Two papers giving a deeper insight into the TiC-Ru system were presented recently at the 8th International Plansee Seminar on “Refractory and Wear Resistant Materials”. J. S. Jackson of Production Tool Alloys Ltd., Sharpenhoe, Bedford and R. Warren and Professor M. B. Waldron of the University of Surrey studied the sintering behaviour, microstructure, hardness, and resistance to cracking over the whole TiC-Ru composition range. They found that titanium carbide did not decompose to form graphite during sintering and that after sufficient milling alloys of almost full density were produced below the 1840°C eutectic temperature. Good sinterability is partly the effect of good adhesion between the carbide and ruthenium. These alloys are harder than cemented carbides incorporating a nickel binder but ruthenium is less effective than either cobalt or nickel in preventing cracking of TiC.

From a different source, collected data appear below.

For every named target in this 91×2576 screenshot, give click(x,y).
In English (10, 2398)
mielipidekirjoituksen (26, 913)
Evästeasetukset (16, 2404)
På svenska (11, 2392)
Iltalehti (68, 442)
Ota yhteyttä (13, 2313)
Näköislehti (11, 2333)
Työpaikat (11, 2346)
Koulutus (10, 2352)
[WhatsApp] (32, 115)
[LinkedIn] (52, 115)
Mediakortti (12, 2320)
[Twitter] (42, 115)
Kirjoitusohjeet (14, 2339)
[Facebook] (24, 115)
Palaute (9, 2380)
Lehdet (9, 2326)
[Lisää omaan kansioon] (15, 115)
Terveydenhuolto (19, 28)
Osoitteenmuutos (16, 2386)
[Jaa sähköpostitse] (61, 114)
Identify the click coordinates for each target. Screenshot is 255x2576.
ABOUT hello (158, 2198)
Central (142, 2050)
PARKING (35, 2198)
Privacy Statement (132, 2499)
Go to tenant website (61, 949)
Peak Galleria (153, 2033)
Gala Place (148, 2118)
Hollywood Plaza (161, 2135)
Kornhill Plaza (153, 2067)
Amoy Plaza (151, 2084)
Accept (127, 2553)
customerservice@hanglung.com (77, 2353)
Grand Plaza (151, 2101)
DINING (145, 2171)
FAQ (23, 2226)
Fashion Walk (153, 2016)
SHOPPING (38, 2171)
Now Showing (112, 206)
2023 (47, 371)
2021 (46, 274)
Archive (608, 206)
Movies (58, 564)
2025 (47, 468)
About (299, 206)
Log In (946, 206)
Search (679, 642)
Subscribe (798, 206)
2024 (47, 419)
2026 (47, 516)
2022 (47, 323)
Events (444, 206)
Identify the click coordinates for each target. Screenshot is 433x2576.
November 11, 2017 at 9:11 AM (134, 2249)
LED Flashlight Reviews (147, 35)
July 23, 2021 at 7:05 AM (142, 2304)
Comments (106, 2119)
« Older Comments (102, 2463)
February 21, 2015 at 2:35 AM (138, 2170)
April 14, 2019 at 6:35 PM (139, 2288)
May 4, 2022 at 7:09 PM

The studies also showed that TiC-Ru is particularly promising as a potential cutting tool material. Small amounts of nickel, cobalt or iron picked up during milling assist full densification of TiC-Ru at 1500°C, which is a convenient sintering temperature. Nickel, for example, does not seriously affect the properties of TiC-Ru and the melting point of a binder phase containing both ruthenium and nickel remains higher than that of conventional cemented carbides.